Rey berdiri menatapku, sepersekian detik kemudian dibuangnya kembali wajahnya dariku.

“aku ingin kau mengerti rey, tak ada yang lebih aku sayangi kecuali kau, tak ada yang lebih aku pedulikan kecuali kau, dan aku mohon kau mengerti.” Sedikit airmataku menetes tak kuasa, lain hal aku khawatir dengan persahabatan ini dan Reyta akan benar-banar pergi meninggalkanku. Aku tak menginginkan hal itu.

“aku cemburu Rey, kau tau aku cemburu. Kau selalu menumpahkan semua ceritamu tentang Rifan tanpa mempedulikanku. Aku hanya bisa tersenyum, meski itu menyakitkan, dan kau tau kenapa? Karena aku tak sanggup untuk kehilangan dirimu, senyummu diatas segalanya bagiku dan aku ingin melihatmu selalu bahagia.” Hampir tiga tahun aku memendam semua ini, dan sekarang, kenyataannya aku telah mengatakan yang sebenarnya. “Rifan, Rifan dan Rifan tanpa kau pernah berpikir tentang aku yang terdiam tanpa keberanian ingin memilikimu, kau seakan tak peduli akan diriku.

Reyta menatapku, tercekat mendengar semuanya. Air matanya membasahi pipinya, terlihat jelas. Kemudian mendekat dan meluncurkan sebuah tamparan atas pipiku yang sedikit basah. Tak peduli, berapapun tamparan yang ingin rey lakukan, asal aku tak kehilangan dia, sejam, sedetik pun. Reyta berlari, dan entah kemana. Aku hanya terdiam memaku, memandang hina diriku yang telah menodai makna persahabatan ini dengan hal yang tak seharusnya. Reyta sahabatku, akankah kau akan menerimaku sebagai Rifky yang dulu, Rifky yang selalu ada dalam keluh kesah serta tawa candamu?

♀♂

Aku tak melihatnya pagi ini, kelas fisika sudah dimulai. Bu wiji menerangkan beberapa dalil Newton, cara menerangkan sangat profesional dan mudah dipahami, tak ayal jika bu wiji menjadi guru faforit dan menjadikan pelajaran fisika bukan pelajaran yang sulit tapi bisa dibilang pelajaran yang mengasikkan dan mudah.
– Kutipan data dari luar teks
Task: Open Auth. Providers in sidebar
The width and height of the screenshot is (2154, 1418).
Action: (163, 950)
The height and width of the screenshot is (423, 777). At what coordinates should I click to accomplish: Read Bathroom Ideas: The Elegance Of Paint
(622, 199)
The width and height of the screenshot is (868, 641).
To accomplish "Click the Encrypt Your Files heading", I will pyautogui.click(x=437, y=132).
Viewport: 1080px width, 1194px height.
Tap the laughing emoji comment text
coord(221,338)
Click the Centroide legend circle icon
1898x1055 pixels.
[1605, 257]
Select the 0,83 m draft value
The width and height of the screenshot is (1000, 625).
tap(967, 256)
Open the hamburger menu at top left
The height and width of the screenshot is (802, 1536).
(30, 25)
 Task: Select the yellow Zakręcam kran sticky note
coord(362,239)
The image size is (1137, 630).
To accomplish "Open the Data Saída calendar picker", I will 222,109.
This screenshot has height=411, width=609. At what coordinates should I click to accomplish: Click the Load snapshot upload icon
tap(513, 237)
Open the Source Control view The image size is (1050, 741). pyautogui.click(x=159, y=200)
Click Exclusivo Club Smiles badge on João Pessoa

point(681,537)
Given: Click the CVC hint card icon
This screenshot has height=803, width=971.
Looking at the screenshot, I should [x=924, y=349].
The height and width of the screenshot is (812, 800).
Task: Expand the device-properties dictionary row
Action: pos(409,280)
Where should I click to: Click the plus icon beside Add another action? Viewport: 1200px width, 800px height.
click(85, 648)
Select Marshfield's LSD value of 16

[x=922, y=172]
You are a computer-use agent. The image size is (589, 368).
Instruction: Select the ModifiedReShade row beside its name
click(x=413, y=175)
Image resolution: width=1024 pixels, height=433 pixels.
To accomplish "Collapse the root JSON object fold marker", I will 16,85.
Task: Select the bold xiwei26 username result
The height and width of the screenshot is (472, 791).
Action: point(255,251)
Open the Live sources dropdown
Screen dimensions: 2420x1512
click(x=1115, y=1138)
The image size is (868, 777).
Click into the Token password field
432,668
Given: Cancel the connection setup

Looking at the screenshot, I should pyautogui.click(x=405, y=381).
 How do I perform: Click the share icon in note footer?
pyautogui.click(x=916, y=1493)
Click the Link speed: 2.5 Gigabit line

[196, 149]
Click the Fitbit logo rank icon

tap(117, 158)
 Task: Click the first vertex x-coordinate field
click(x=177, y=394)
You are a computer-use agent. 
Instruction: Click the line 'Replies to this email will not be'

Hampir 90 menit aku mengalir bersama Bu Wiji, tiba-tiba tiga dari beberapa dari perwakilan osis memohon masuk ke kelas kami. Biasanya jika ada perwakilan osis masuk ke kelas itu berati mereka akan meminta sumbangan untuk mengadakan acara misalkan ketika tim basket sekolah kita melaju kebabak final dan membutuhkan dana pendukung acara tersebut. Tapi kali ini lain, tak ada kotak sumbangan yang mereka bawa, tapi wajah duka yang tersirat dari ke tiganya.

“assalamualaikum warohmatullah hiwabarakatuh” Nizar, salah satu pengurus osis memulai pembicaraan. Kelas terasa sedikit hening, dibelakang Dondik dan Deni masih terdengar bercakap-cakap.

“innalillahi waina illaihi rojiun,” andre diam sejenak, mungkin dia merasa tak kuasa untuk mengatakan hal yang sebenarnya, dan dia perlu mengambil nafas sejenak untuk kemudian dia melanjutkan, “teman kita telah pergi, Reyta mahta syahfitri telah pergi mendahului kita.”

Kelas menjadi ricuh, dan kali ini semuanya memang benar-benar kehilangan. Sosok reyta kini tiada lagi. Sekarang yang tersisa tersisa bangku kosong disampingku dan itulah kenyataannya, bangku itu yang akan menemaniku hingga aku lulus dan tak ada lagi sahabat itu. Reyta, kenapa kau rela meninggalkan aku sendirian?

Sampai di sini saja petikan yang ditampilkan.